◆ **The data**
== == ==

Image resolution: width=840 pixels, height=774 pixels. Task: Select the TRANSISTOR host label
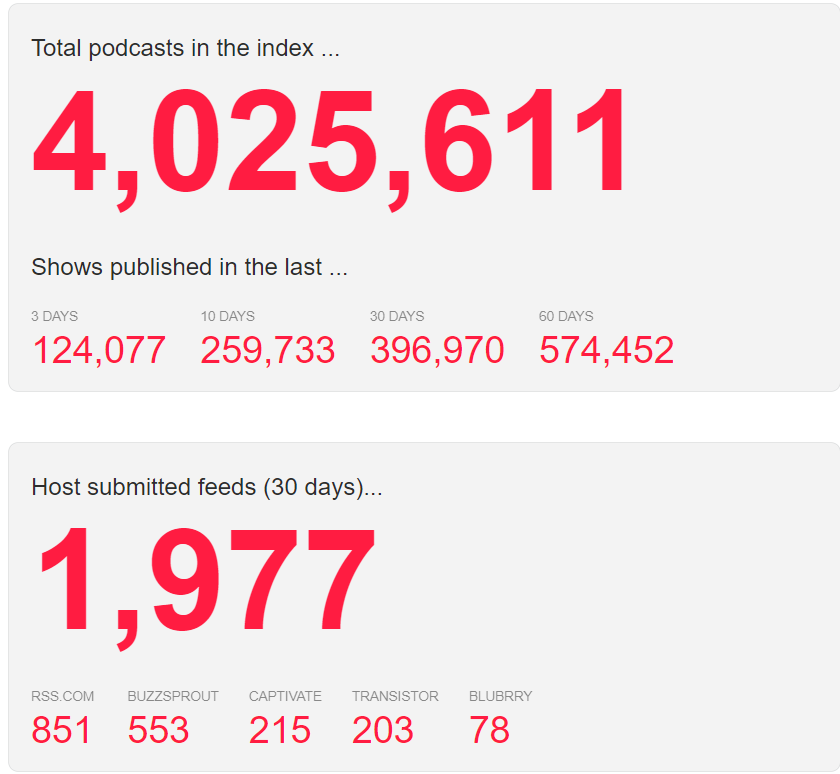(395, 696)
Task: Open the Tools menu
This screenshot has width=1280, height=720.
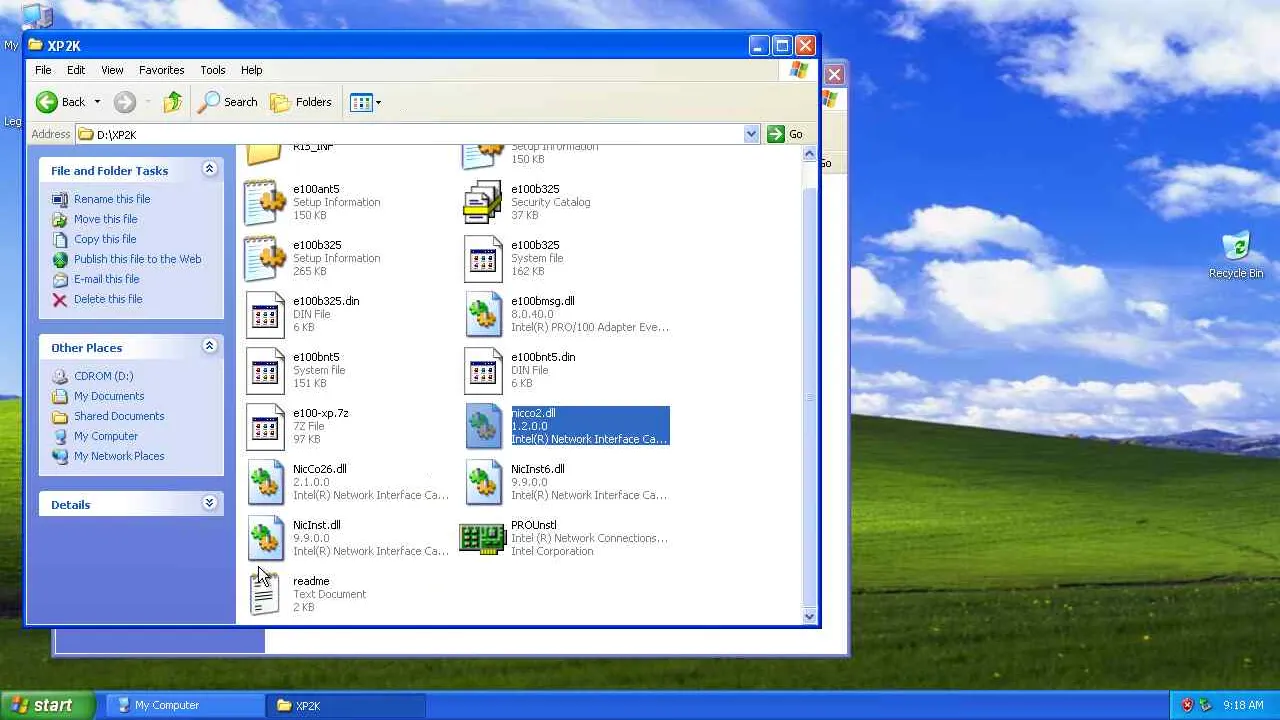Action: 213,70
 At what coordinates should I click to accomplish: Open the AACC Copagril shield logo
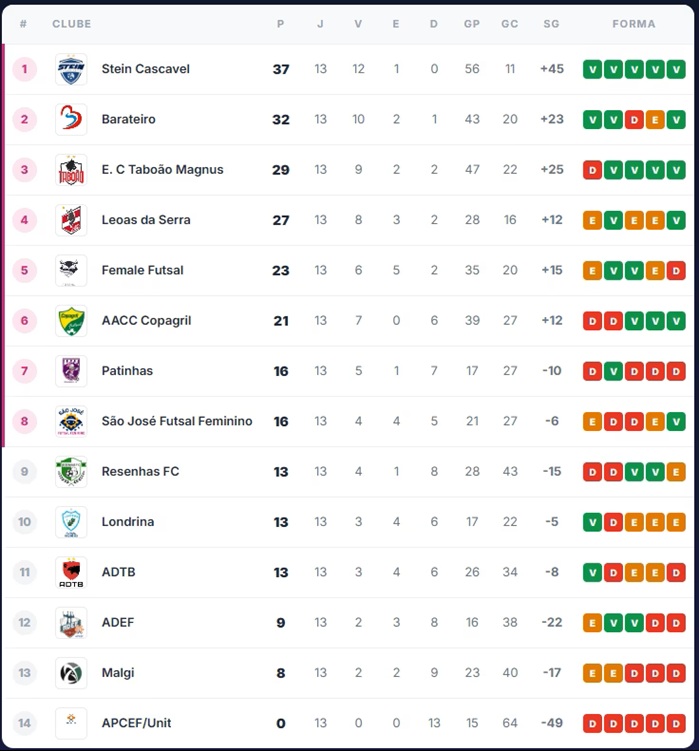pyautogui.click(x=71, y=321)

== == ==

◆ **Task instructions**
Copy all entries exactly; skip pictures.

◆ **Reply to the task**
Image resolution: width=840 pixels, height=774 pixels. Task: Select the TRANSISTOR host label
(395, 696)
Task: Open the Tools menu
This screenshot has width=1280, height=720.
Action: 213,70
 At what coordinates should I click to accomplish: Open the AACC Copagril shield logo
pyautogui.click(x=71, y=321)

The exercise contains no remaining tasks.